▶ **Material supplied**
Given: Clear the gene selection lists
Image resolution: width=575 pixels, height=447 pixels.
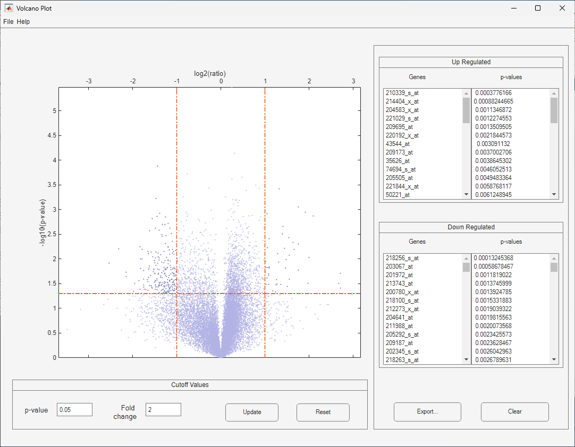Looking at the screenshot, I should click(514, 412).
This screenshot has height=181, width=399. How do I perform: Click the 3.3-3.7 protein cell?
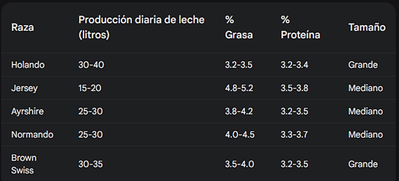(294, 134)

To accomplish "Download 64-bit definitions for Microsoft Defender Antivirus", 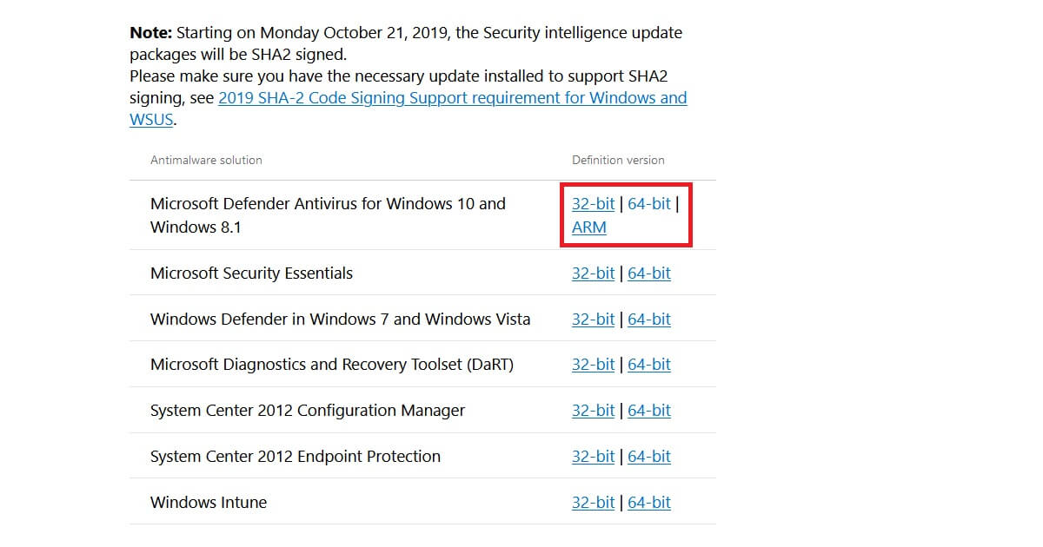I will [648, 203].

---

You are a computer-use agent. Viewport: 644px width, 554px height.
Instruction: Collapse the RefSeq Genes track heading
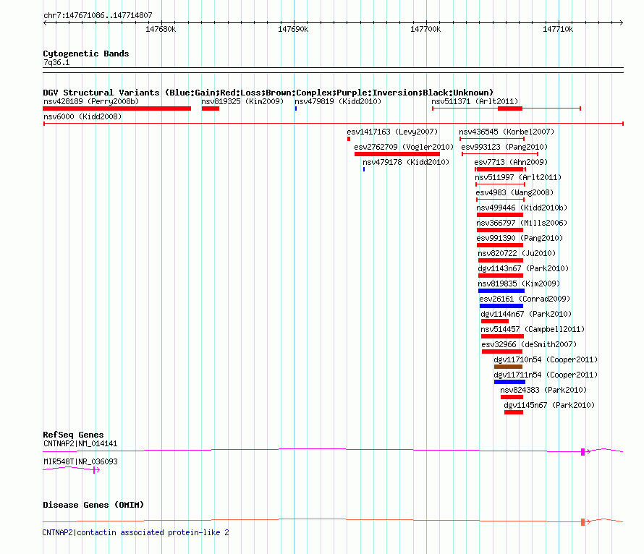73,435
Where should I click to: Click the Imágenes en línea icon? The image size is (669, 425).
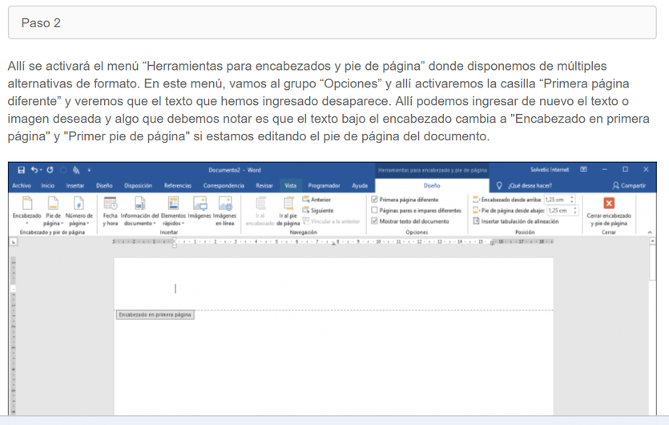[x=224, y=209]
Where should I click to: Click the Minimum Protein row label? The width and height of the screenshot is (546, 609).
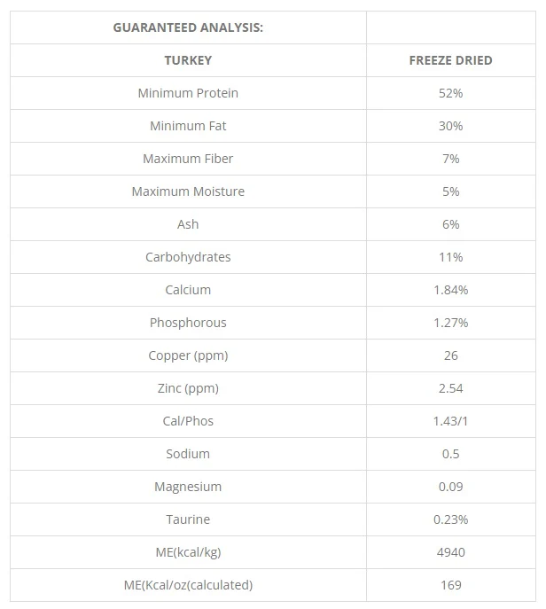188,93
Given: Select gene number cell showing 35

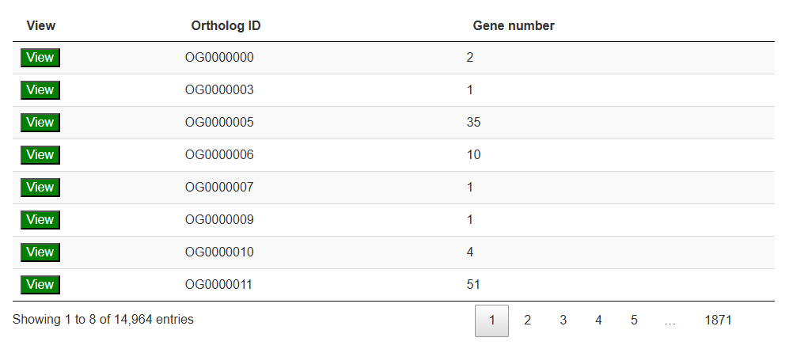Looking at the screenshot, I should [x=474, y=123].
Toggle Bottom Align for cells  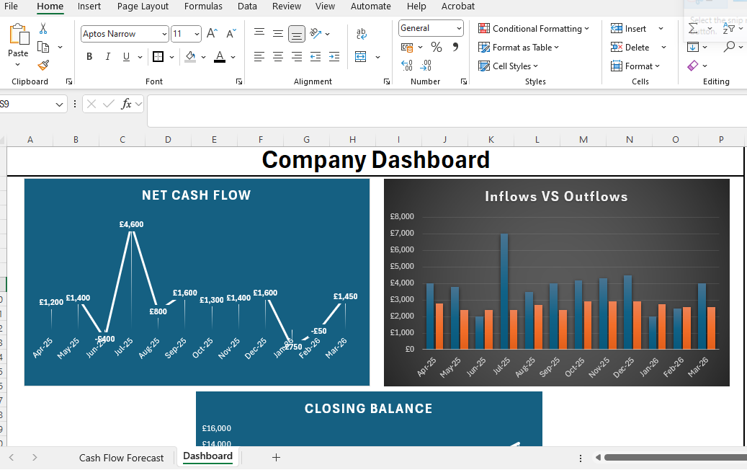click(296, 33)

---

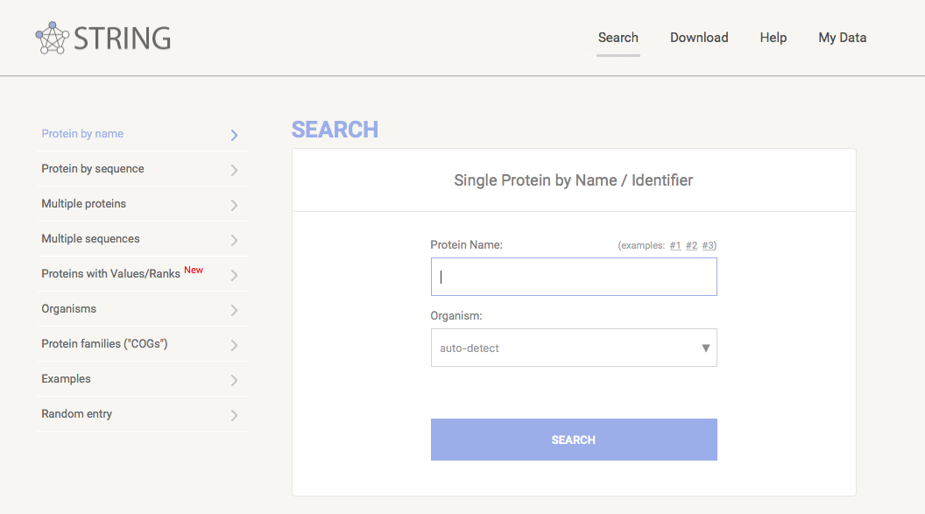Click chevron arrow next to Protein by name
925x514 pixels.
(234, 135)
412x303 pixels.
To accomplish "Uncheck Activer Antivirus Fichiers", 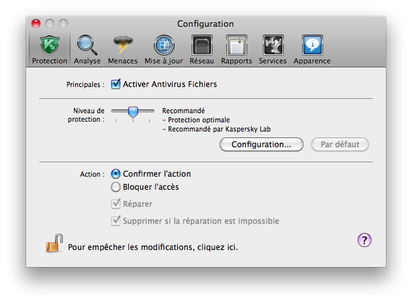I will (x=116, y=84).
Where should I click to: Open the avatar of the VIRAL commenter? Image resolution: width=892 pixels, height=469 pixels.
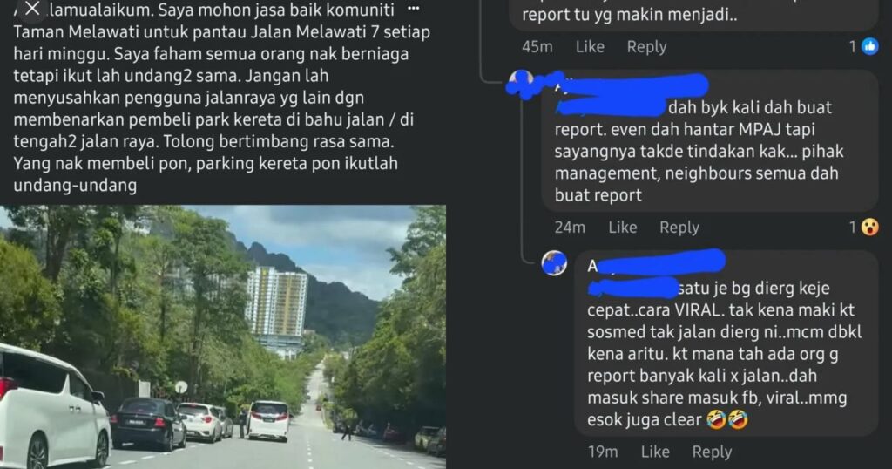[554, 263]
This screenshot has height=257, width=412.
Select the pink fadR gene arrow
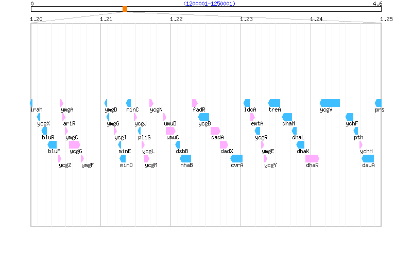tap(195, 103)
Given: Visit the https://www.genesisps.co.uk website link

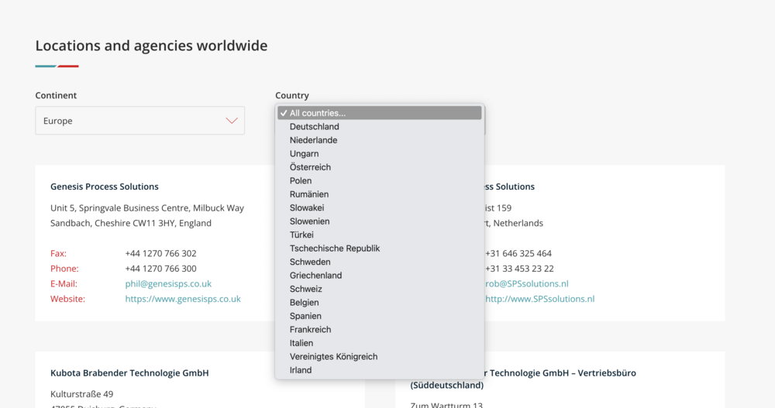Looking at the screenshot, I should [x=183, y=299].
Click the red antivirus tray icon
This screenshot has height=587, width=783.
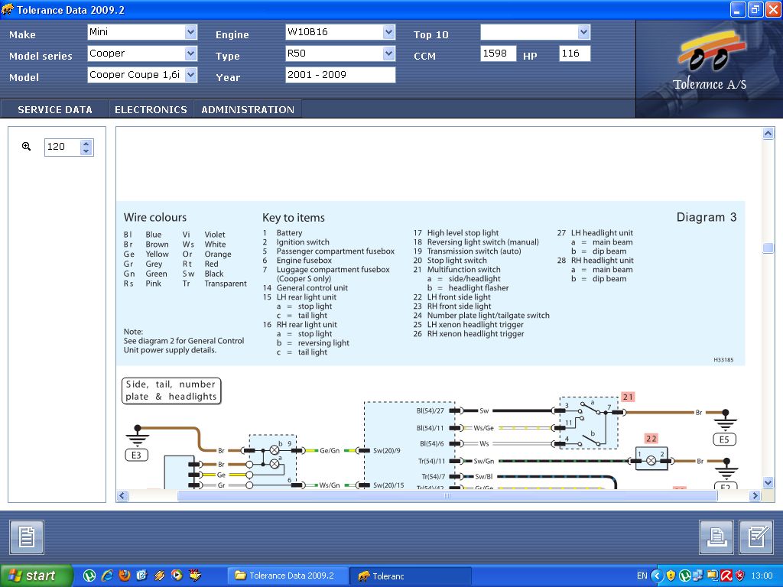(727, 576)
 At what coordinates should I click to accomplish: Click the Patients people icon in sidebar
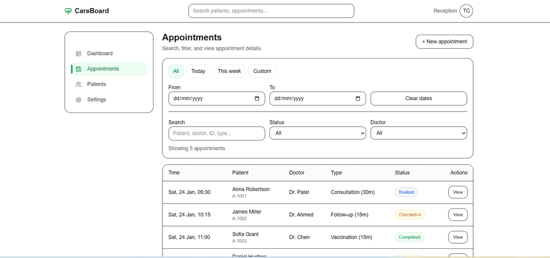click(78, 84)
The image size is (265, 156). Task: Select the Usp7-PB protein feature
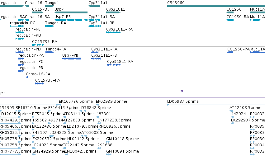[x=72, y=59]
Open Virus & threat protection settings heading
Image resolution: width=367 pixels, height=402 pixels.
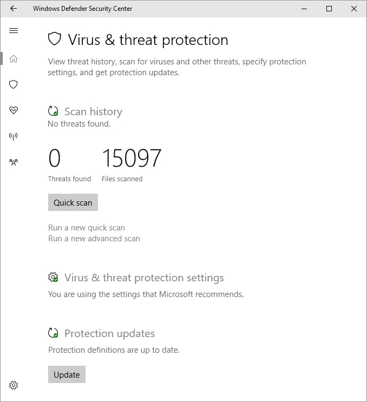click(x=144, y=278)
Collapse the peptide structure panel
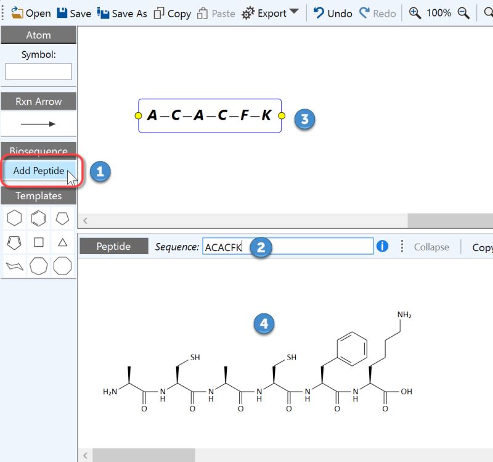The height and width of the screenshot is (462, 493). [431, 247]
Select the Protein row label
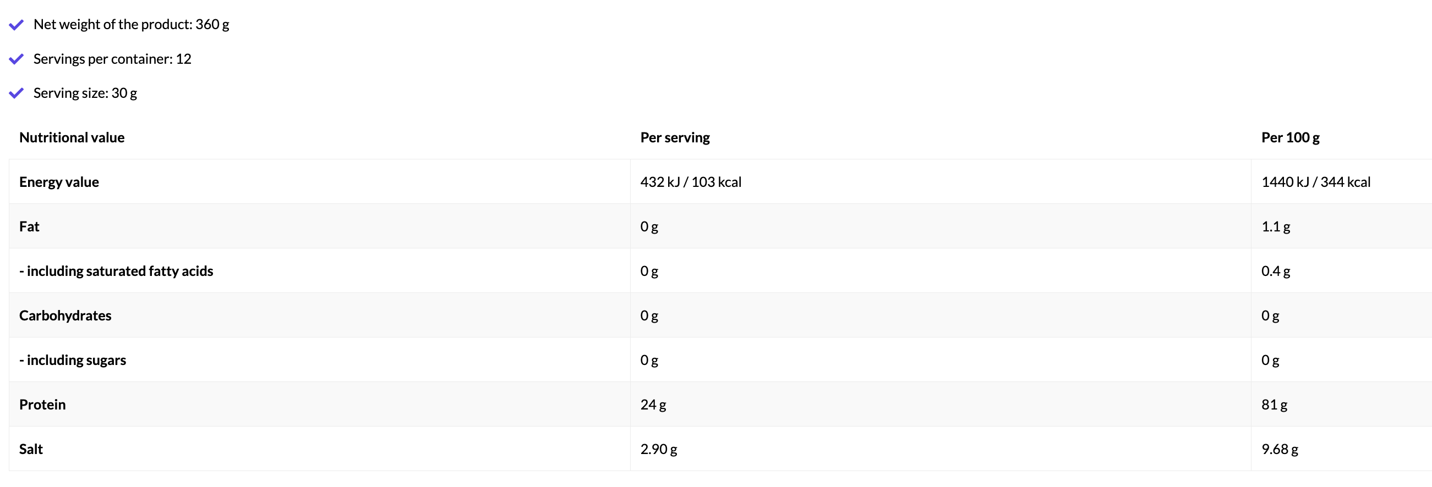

▶ **Your goal**
Look above for the line with "This screenshot has height=257, width=412."; quote it and every line after it, stopping after the line with "Select the Protein row label", exactly, with nothing added and without pictures.

▶ **Task output**
This screenshot has height=257, width=412.
Select the pink fadR gene arrow
tap(195, 103)
Given: Visit the https://www.genesisps.co.uk website link

Looking at the screenshot, I should [x=183, y=299].
Click the red antivirus tray icon
This screenshot has height=587, width=783.
(727, 576)
 At what coordinates should I click to accomplish: Click the Patients people icon in sidebar
click(78, 84)
The image size is (265, 156). Task: Select the Usp7-PB protein feature
[x=72, y=59]
Open Virus & threat protection settings heading
Image resolution: width=367 pixels, height=402 pixels.
click(x=144, y=278)
Collapse the peptide structure panel
The height and width of the screenshot is (462, 493). [431, 247]
Select the Protein row label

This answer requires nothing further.